さて、諏訪の神様についてのお話の続きです。
諏訪大社の主神として何度か話題に出ておりますタケミナカタという神様は、父であるオオクニヌシや兄であるコトシロヌシに比べると、自ら「オレと相撲で勝負しろコラ」とタケミカヅチに挑んでおりますので、腕っぷしには自身があったのでしょう。
しかし残念ながら負けてしまった。
ってぇことは諏訪の神様は弱い神様なのでしょうか?
実は、どうもそんなことはなかったのではないかと思われるフシがあります。
現在絶賛放送中の NHK 大河ドラマ「真田丸」で、草刈正雄演ずる真田昌幸が織田信長と面談したのは諏訪の法華寺というところでした。ドラマでもそのシーンがありましたが、信長が明智光秀に強烈なパワハラをくらわせて、これが後の本能寺の変の原因となる騒動があったのもこの地であると言われておりますな。
ドラマをご覧になった方はおわかりのとおり、この時は織田勢が甲斐武田を滅ぼした祝勝会というか、論功行賞の授与を行っていました。
武田信玄もとても諏訪神を信仰していたといわれ、まあこのへんはよくあるドラマなんかでは諏訪の姫、諏訪御料人とのラブストーリーの方に重きが置かれるわけですが、そもそも信玄は諏訪大社上社の大祝(おおほおり)であり、タケミナカタの末裔といわれる諏訪氏を配下におくことを目的として信濃へ侵攻してきたというお話もあるようです。
武田家を滅ぼして甲斐・信濃を手に入れた織田軍がその戦果を祝ったのが諏訪であるというのも、この諏訪の神様が戦国武将たちにとって特別な「いくさの神」だったと考えられるわけです。
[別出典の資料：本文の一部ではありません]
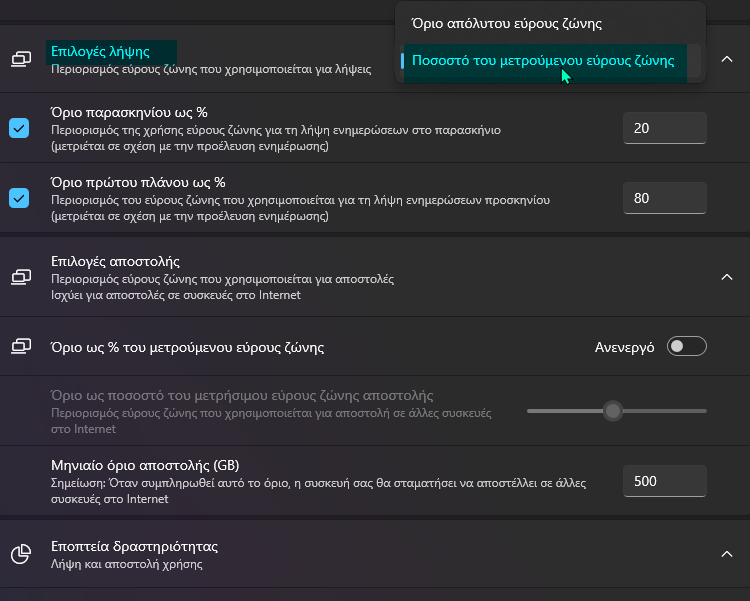The width and height of the screenshot is (750, 601).
Task: Collapse the Εποπτεία δραστηριότητας section chevron
Action: pyautogui.click(x=726, y=554)
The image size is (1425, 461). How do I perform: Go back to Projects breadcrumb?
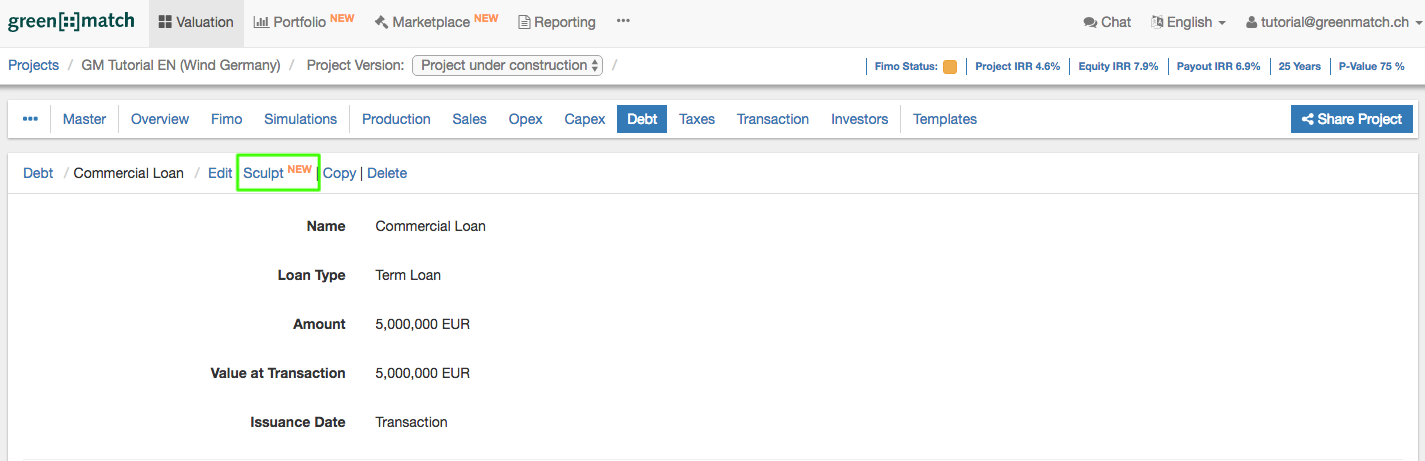(33, 65)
これが、単に「相撲に負けた神」だったとしたら、わざわざそんな縁起の悪い神様のお膝元でそんな戦勝祝いの催しを開いたりしないと思うわけで。
そこから考えるに、タケミナカタという神様は、とても強いいくさの神であり、戦国武将たちにリスペクトされるような、タケミナカタが勝つ内容の物語が、その頃には広く知られていたのかもしれませんね。もしかしてそれがモリヤを負かして諏訪を支配したときのお話なのかもしれませんが。
現代にタケミナカタが強かったお話がほぼ語られていないのはなぜなのでしょう。もしかして、タケミナカタは弱かったことにしたかった誰かの意向があったのかもしれませんがそれはワタシなんぞの知る由のないことです。
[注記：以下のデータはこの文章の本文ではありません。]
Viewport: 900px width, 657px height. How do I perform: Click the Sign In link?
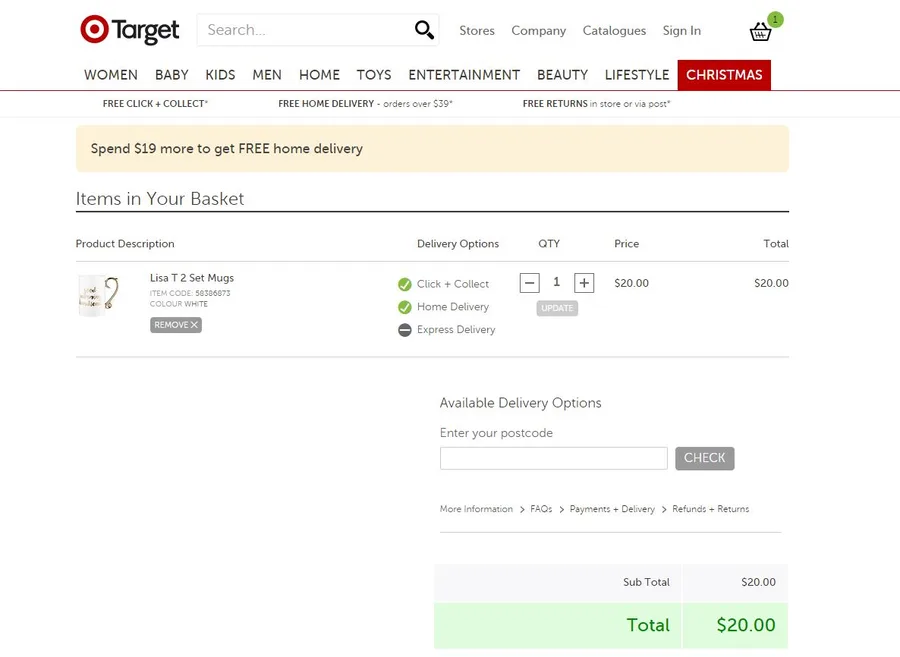(681, 31)
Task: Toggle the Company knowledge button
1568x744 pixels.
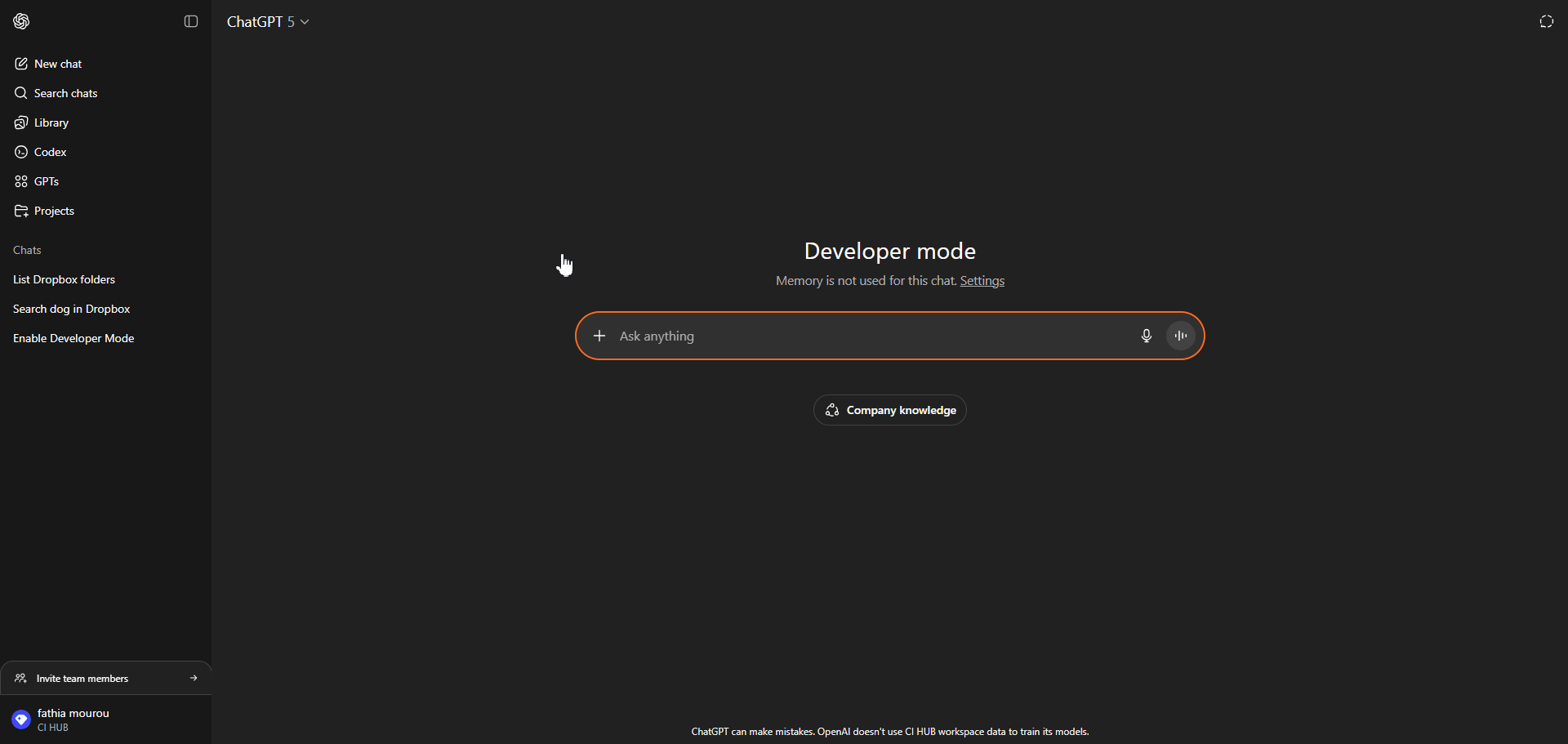Action: [x=890, y=410]
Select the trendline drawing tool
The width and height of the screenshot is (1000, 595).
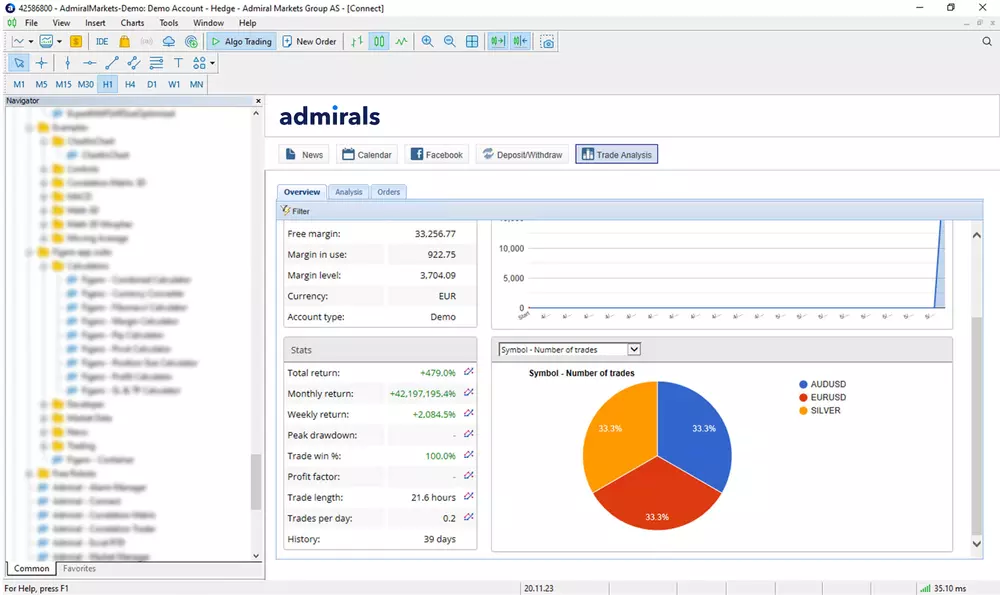(x=111, y=63)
さて、それに対しまして、タケミナカタに相撲で勝ったタケミカヅチはどうでしょう。これは以前にも書きましたが、茨城県の鹿島神宮の主神である鹿島大明神になったとされております。そして、この鹿島神社というのは、いわいる戦国時代や鎌倉時代のような武士の時代になる前、貴族の時代に日本で強大な権力をもっていた藤原氏の氏神様としてたいへんな信仰を集めていたらしいのですな。
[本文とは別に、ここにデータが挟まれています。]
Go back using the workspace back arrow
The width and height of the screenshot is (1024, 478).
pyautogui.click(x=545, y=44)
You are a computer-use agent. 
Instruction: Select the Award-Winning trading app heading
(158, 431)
その藤原氏のルーツは、皆様歴史の授業でやったの覚えてますか?
大化の改新、乙巳の変というクーデター事件において、当時権力を握っていた蘇我入鹿を中大兄皇子が殺害して政権を奪取した際に、実は中大兄皇子を炊きつけた黒幕、このクーデター事件の首謀者は中臣鎌足という人物であったと言われていまして、このひとが後に藤原鎌足と名乗ったのが藤原氏のはじまりなんだそうですな。
あれ、そういえば、以前の善光寺のシリーズでも蘇我と中臣が争うお話が出てきたような??
というわけで、今回はここまでとさせていただきましょう。